PNCA Writer-in-Residence —

Kim Stafford refers to himself as a man who is “easily pleased by a few words,” a man who delights in the creative process—surrendering himself entirely to what he calls the “making place.” A writer and longtime educator, Stafford has been appointed PNCA’s first writer-in-residence, and he hopes to engage students and faculty in the practice of writing as a complement to one’s ongoing artistic endeavors.

“My vision here is to be a companion to students, faculty, alumni, events, stories, silences, enigmas, moments of luck and consternation, and other dimensions of the city of art,” he says.

A typical day may find Stafford dropping into a class for a spontaneous session of writing from prompts, gathering faculty members to write over lunchtime or meeting with a thesis student about, as he says, “improvising within the structure.”

He also enjoys collaborating with faculty members, students and visiting artists to explore a project of common interest. Recently, he teamed up with visiting writer Barry Sanders to lead a forum inspired by Sanders’s essay on the environmental impact of the Iraq war. During the three-day session, participants wrote from prompts selected from Sanders’s essay as a foundation for further discussion and artistic exploration. By the end of the session, the classroom wall was full of posted writing samples and sketches, with the participants making plans for future collaboration and perhaps a studio book printed on an old letterpress Stafford has stashed in his basement.

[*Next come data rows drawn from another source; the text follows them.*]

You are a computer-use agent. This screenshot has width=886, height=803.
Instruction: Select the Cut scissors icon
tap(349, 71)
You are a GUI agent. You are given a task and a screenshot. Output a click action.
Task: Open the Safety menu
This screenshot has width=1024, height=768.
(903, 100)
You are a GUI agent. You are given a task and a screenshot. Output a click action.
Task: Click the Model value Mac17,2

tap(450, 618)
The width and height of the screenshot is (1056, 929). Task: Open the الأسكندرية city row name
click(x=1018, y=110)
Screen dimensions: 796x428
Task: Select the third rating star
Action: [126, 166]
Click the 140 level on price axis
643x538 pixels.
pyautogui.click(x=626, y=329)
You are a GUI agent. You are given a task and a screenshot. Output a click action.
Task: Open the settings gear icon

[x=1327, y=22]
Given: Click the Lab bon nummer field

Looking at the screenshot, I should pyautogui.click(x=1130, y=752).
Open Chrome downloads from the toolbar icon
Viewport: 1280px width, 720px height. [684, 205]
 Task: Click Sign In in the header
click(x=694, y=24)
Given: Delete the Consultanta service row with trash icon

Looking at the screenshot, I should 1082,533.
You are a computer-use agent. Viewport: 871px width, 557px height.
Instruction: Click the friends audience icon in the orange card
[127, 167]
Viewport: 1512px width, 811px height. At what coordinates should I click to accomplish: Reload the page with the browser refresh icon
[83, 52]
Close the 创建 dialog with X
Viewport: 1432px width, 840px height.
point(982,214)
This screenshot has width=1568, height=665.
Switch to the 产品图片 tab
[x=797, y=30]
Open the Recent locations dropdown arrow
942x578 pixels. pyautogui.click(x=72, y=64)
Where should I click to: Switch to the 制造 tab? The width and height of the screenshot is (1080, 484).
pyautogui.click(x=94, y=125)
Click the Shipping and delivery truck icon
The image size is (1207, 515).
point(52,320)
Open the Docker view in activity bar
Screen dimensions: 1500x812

A perfect outcome, perhaps, for a man who says “the practice of writing can befriend the creative life.”

Having worked as an oral historian, editor, writer, photographer, letterpress printer and teacher, Stafford is a fixture on the northwest’s literary landscape. Literary Arts recently honored him with the Stewart H. Holbrook Literary Legacy Award for his many contributions including his publications of poetry, essays and stories as well as his work as co-founder of both the Oregon Folk Arts program and the Fishtrap Writers’ Gathering. In 1996, he founded the Northwest Writing Institute at Lewis and Clark College, where he taught for 28 years. He serves as the Literary Executor for the William Stafford Archive and hopes to one day open the William Stafford Studio, a civic resource around the practice of writing.

In the meantime, you’ll usually find Stafford in a classroom or in the Commons, encouraging students and faculty to use writing and conversation about writing to inform artistic exploration and expression.

“Writing is the friend who will never leave you,” he says. “In art-making, in seeking vocation, in your life as a seeker, writing is the song-of-new-thinking always right there in your pocket ready to whisper a new notion.”